Did I already men­tion that Kai can stand? Well, he can, among the many other things he seems to be pick­ing up (lit­er­ally and other­ally) on a daily basis.

Before the New Year, we also received Naomi’s updated copy of her fam­ily reg­is­ter from Tokyo, which now includes Kai and myself (my name being recorded in Katakana because I’m the alien in the fam­ily). Kai also retains his mother’s sur­name in his birth records for Sin­ga­pore and Japan.

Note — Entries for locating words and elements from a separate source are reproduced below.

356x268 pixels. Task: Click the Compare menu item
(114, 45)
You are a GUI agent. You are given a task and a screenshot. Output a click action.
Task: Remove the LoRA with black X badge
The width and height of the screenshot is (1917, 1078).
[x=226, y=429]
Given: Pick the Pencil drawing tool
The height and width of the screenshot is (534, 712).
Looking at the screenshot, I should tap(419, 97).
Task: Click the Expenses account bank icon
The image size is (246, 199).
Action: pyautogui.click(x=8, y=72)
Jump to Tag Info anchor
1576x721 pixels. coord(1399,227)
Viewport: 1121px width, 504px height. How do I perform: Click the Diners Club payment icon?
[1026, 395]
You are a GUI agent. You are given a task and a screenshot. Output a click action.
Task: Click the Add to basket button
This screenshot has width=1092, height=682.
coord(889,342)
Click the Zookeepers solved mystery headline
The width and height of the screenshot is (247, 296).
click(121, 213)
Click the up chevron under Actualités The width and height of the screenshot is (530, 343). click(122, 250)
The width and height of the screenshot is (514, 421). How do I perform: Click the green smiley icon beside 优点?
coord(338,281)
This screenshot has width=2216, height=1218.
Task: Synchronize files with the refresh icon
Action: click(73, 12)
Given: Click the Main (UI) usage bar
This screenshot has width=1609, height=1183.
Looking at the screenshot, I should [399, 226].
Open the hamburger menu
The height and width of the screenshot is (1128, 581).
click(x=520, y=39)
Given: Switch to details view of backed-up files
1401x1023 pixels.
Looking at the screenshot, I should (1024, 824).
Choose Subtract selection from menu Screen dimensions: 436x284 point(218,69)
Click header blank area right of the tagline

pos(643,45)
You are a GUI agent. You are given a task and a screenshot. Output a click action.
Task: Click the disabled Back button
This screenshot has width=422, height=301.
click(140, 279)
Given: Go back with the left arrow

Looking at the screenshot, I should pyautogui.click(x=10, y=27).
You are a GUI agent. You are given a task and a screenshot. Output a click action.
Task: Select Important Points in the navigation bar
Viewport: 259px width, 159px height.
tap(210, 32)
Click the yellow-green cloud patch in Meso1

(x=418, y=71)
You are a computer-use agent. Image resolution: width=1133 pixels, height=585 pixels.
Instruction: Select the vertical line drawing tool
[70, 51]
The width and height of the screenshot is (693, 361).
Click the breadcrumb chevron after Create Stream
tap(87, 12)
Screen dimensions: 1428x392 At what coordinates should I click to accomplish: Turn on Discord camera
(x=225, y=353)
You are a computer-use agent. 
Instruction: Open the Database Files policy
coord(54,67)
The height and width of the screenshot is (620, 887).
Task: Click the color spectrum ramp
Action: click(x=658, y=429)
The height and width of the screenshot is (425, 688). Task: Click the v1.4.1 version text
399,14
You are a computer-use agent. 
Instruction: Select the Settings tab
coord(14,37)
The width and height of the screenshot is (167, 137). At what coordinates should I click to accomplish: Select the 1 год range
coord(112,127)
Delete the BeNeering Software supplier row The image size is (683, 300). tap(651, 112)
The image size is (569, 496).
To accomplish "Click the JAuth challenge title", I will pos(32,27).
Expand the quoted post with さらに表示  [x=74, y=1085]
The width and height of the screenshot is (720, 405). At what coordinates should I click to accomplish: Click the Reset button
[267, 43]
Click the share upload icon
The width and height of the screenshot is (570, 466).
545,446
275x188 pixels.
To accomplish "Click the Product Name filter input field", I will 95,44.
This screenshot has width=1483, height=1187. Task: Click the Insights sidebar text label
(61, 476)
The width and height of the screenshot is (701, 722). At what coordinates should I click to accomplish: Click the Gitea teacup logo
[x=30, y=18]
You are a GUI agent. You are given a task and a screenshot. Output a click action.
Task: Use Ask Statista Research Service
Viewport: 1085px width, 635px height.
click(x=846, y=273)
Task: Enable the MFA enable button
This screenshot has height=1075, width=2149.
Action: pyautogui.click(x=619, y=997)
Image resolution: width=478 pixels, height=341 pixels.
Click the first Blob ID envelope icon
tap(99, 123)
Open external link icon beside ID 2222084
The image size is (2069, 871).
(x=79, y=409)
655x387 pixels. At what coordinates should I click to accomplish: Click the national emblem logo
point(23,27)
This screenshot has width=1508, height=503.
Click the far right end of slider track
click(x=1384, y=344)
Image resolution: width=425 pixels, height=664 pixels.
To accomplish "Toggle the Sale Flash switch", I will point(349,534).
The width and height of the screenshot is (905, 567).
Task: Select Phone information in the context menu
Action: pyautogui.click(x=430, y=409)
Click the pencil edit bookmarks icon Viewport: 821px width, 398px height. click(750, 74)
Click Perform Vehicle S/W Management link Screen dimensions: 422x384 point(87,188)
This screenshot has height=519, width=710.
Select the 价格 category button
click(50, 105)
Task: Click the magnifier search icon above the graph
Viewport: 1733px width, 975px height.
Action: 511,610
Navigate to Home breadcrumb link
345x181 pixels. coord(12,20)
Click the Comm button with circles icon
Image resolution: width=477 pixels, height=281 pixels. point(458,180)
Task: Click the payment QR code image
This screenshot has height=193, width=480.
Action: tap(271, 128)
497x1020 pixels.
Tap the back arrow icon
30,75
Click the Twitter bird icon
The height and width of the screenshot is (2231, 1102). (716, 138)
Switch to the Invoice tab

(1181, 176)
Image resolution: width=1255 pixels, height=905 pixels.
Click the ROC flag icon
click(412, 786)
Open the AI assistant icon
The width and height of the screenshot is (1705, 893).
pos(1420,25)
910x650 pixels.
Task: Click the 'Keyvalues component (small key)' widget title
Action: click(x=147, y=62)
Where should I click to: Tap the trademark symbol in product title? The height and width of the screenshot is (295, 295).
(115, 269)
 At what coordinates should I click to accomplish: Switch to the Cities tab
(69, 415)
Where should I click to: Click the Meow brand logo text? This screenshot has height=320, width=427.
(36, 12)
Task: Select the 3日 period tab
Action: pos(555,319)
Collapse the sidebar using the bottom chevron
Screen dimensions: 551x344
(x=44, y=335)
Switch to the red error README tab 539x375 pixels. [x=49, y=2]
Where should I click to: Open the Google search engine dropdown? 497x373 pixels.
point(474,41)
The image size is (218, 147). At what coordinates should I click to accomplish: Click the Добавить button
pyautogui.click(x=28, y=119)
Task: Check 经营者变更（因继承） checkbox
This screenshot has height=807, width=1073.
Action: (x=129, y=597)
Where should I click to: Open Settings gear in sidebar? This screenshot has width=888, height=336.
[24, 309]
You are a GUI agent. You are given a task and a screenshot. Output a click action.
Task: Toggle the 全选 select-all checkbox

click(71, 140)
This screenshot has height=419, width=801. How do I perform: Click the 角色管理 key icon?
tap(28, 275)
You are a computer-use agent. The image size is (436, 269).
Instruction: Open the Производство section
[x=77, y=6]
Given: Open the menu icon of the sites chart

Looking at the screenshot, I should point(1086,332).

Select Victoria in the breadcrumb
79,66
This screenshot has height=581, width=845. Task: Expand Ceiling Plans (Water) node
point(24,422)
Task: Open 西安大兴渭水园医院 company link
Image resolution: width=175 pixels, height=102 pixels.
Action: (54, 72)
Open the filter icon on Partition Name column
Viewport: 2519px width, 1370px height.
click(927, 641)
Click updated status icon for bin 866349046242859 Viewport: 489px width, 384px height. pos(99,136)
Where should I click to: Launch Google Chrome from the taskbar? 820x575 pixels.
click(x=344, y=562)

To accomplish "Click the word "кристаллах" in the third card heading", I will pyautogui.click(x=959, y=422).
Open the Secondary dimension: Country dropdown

Because we were offi­cially 2/3rds Japan­ese, we decided on ozoni for the first meal of the year. It sounds sim­ple enough to make, but we wanted to see if there were any vari­a­tions on the dish, so we Youtubed it, and found this chan­nel with an alarm­ing title, called, “Cook­ing With Dog”, but our fears were unfounded because the dog just sits there doing noth­ing, and noth­ing gets done to it either.

We fol­lowed the instruc­tions for ozoni, and I’m not allowed to make fun of Japanese-accented Engr­ish, so please, don’t laugh. (You can go an use the rub­bertree if you need to pee).

But what’s really inter­est­ing was the fact that Japan­ese New Year fol­lows the Gre­go­rian cal­en­dar instead of the Ori­en­tal lunar cal­en­dar, and I found out, thanks to Wikipedia, that this was not always the case.

The Japan­ese cel­e­brated their New Year’s the same time as the Chi­nese until the Meiji period, when Japan under­went a series of sweep­ing changes aimed at trans­form­ing her into a mod­ern soci­ety (partly by abol­ish­ing the elite class).

So one of the things you eat at New Year’s is mochi — or sticky rice cakes, which are toasted before being boiled to a sticky mess in the ozoni. Wikipedia also has some­thing to say about this:

Because of mochi’s extremely sticky tex­ture, there is usu­ally a small num­ber of chok­ing deaths around New Year in Japan, par­tic­u­larly amongst the elderly. The death toll is reported in news­pa­pers in the days after New Year.